▸ TASK DESCRIPTION
Look through the entries below and say how many lines contain the string "Seagram". Give the number only.
(INPUT FOR THIS TASK)
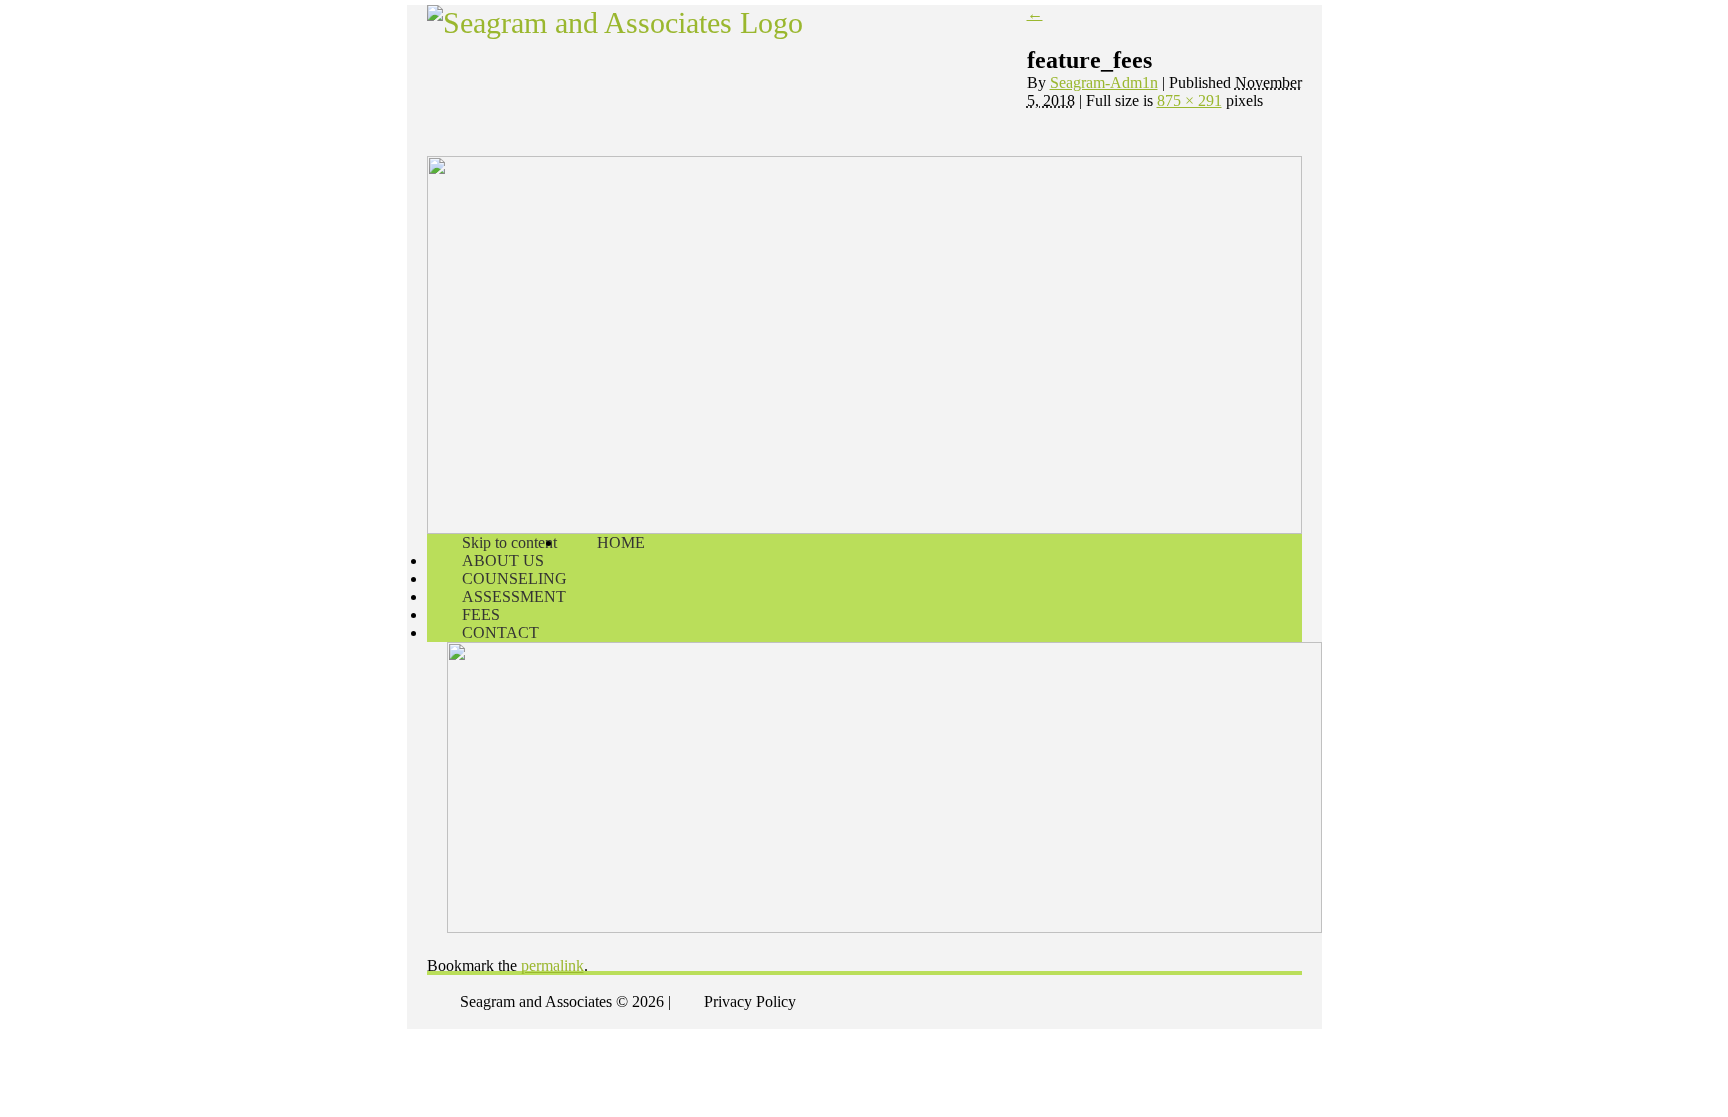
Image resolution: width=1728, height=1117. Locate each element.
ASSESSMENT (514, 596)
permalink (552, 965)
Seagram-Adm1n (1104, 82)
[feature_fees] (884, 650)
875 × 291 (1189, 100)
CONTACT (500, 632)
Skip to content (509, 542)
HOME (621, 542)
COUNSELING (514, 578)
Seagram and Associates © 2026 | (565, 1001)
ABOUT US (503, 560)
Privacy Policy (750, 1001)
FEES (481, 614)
(End INPUT FOR THIS TASK)
(INPUT FOR THIS TASK)
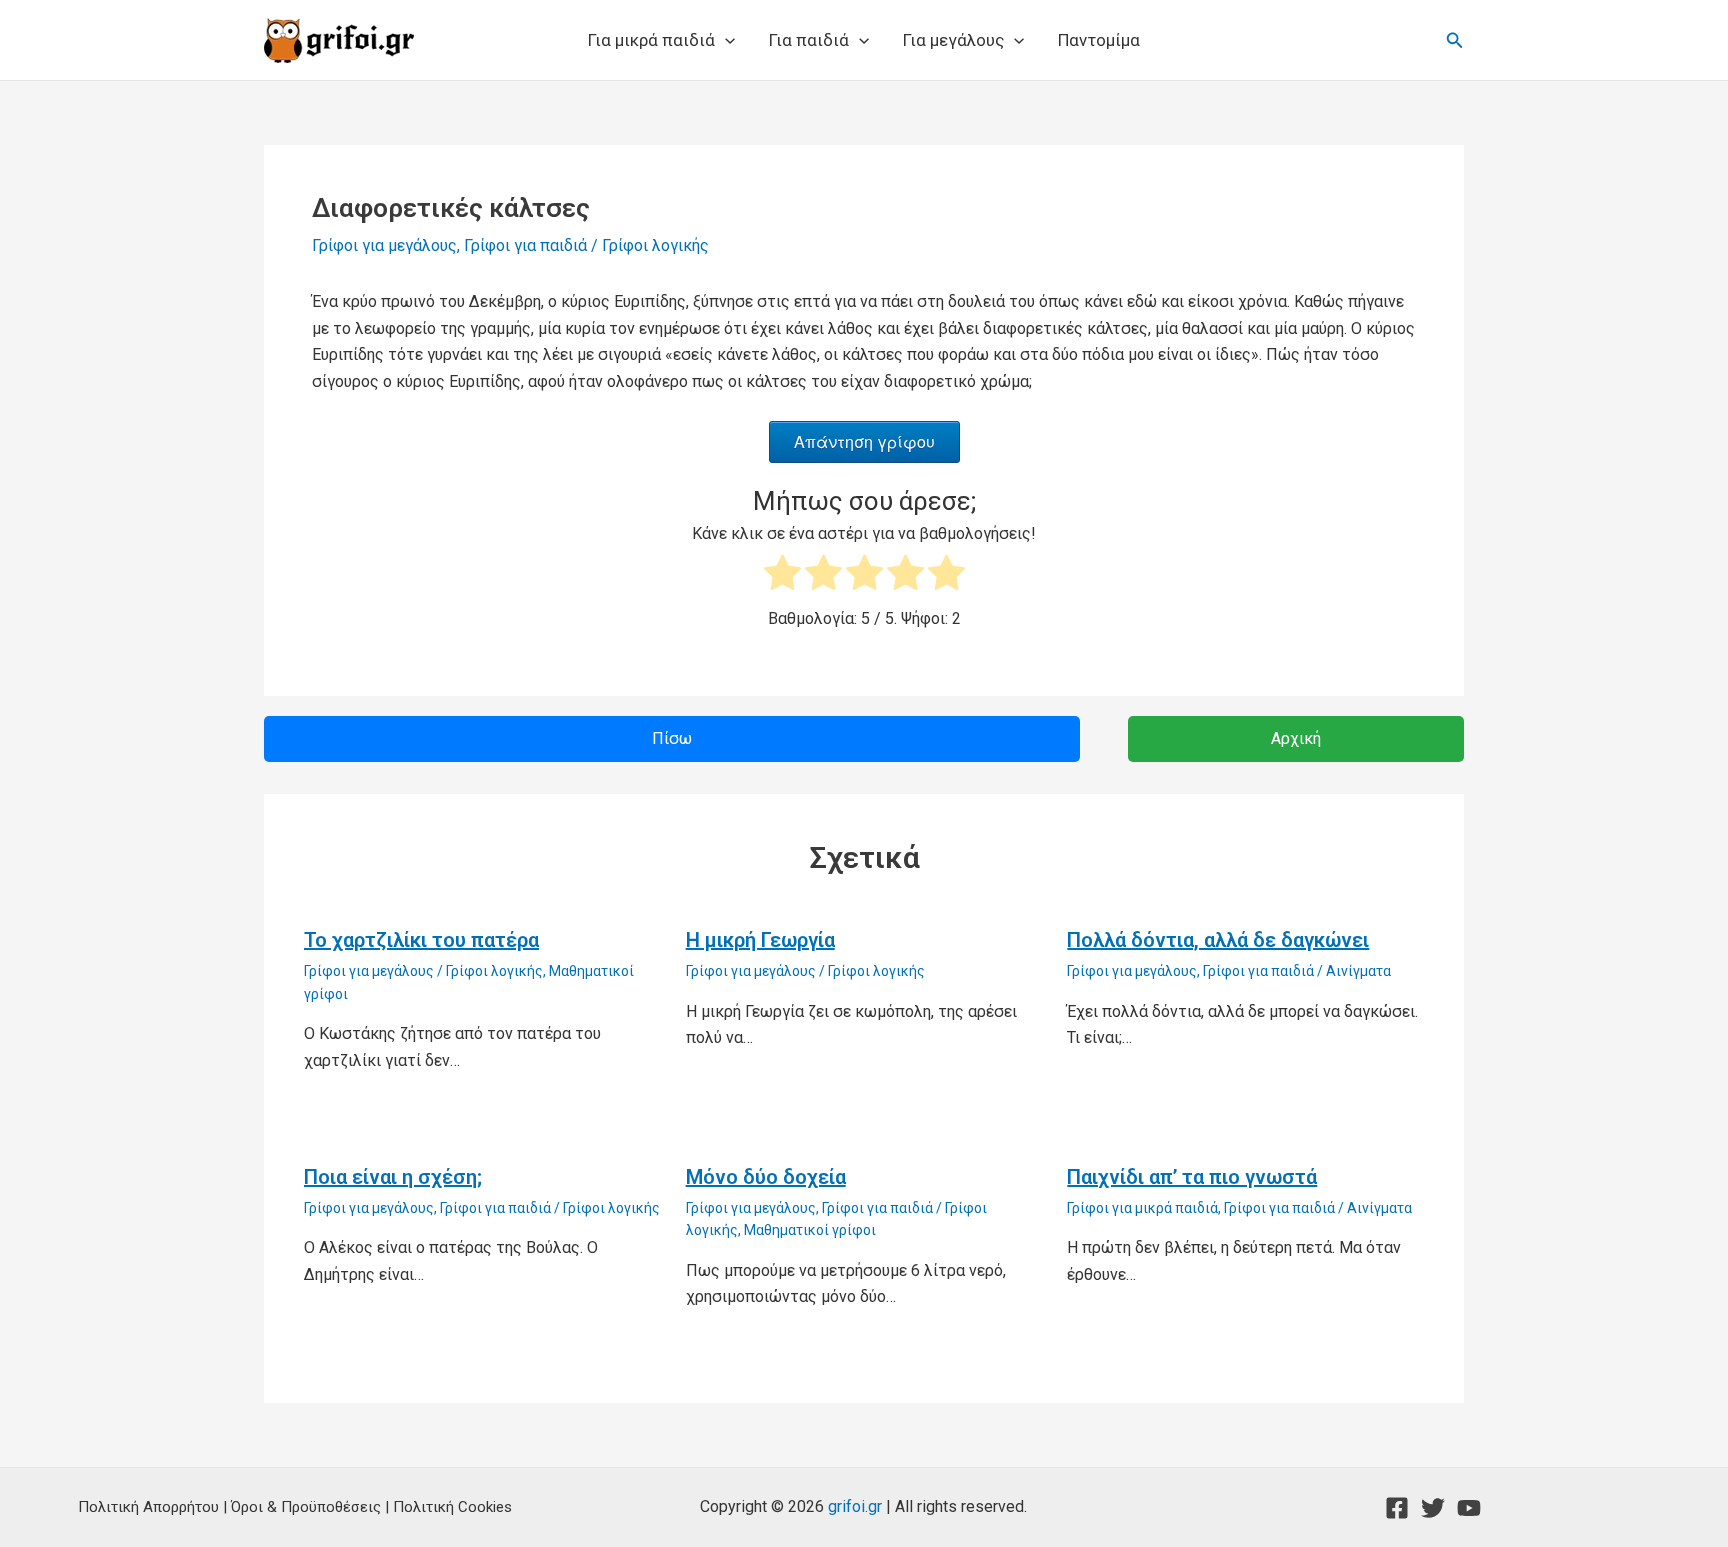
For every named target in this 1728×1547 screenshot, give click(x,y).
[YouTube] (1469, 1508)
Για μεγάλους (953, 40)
(End INPUT FOR THIS TASK)
▸ ANSWER TO THIS EXERCISE
2